Terminal computing for Sylvester equations solving with application to intelligent control of redundant manipulators

Abstract

Sylvester matrix equations are widely used in many engineering fields. When referred to the time-varying Sylvester, the computational time increases sharply because of the heavy burden calculations for not satisfying the computational requirement. Recently, a type of asymptotic neural networks called Zhang neural network (ZNN) has been proposed to achieve astonished convergent speed for Sylvester computing problems as long as the time goes to infinity. How to make the convergent rate to finite time is worth to think about, which induces us to find a finite-time method to accelerate the convergent speed. To tackle this problem, two types of recurrent neural models named terminal computing neural dynamics (TCND) and its accelerated form (ATCND), which are of terminal attraction characteristics are constructed.

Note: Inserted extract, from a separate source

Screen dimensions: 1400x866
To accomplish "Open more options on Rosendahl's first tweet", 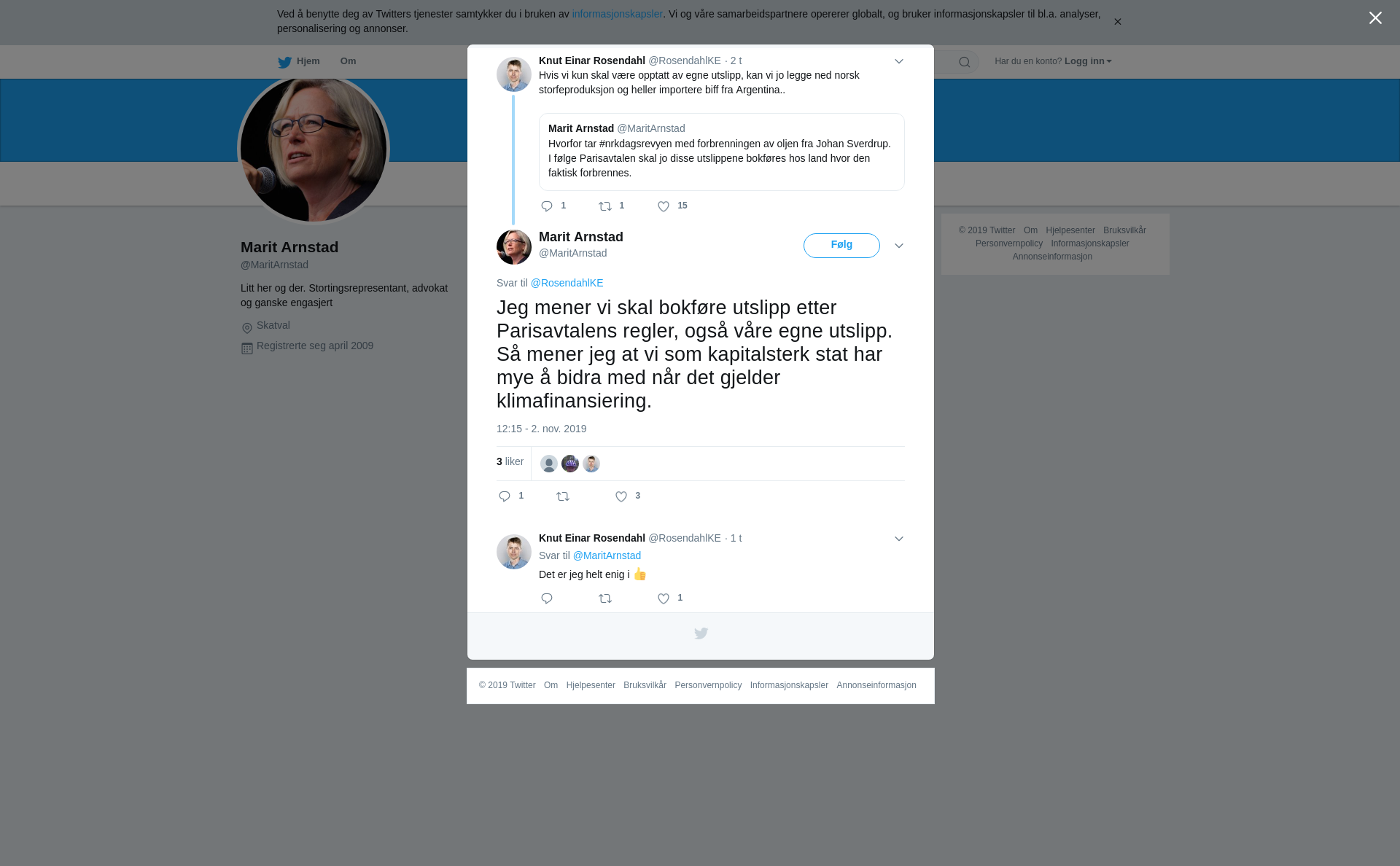I will [898, 62].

The proposed neural dynamics are developed not only to accelerate the convergent speed, but also to improve the convergent accuracy of the dynamic error generated by time-varying systems. The upper bound of the convergent time is given via mathematical deduction. In addition, simulation performances of time-varying Sylvester equations are evaluated by TCND, ATCND and ZNN for comparison. Furthermore, a repeatable trajectory motion scheme based on TCND is derived for the solution of trajectory planning with redundant manipulators. Experimental results validate the effectiveness of the novel neural solving dynamics.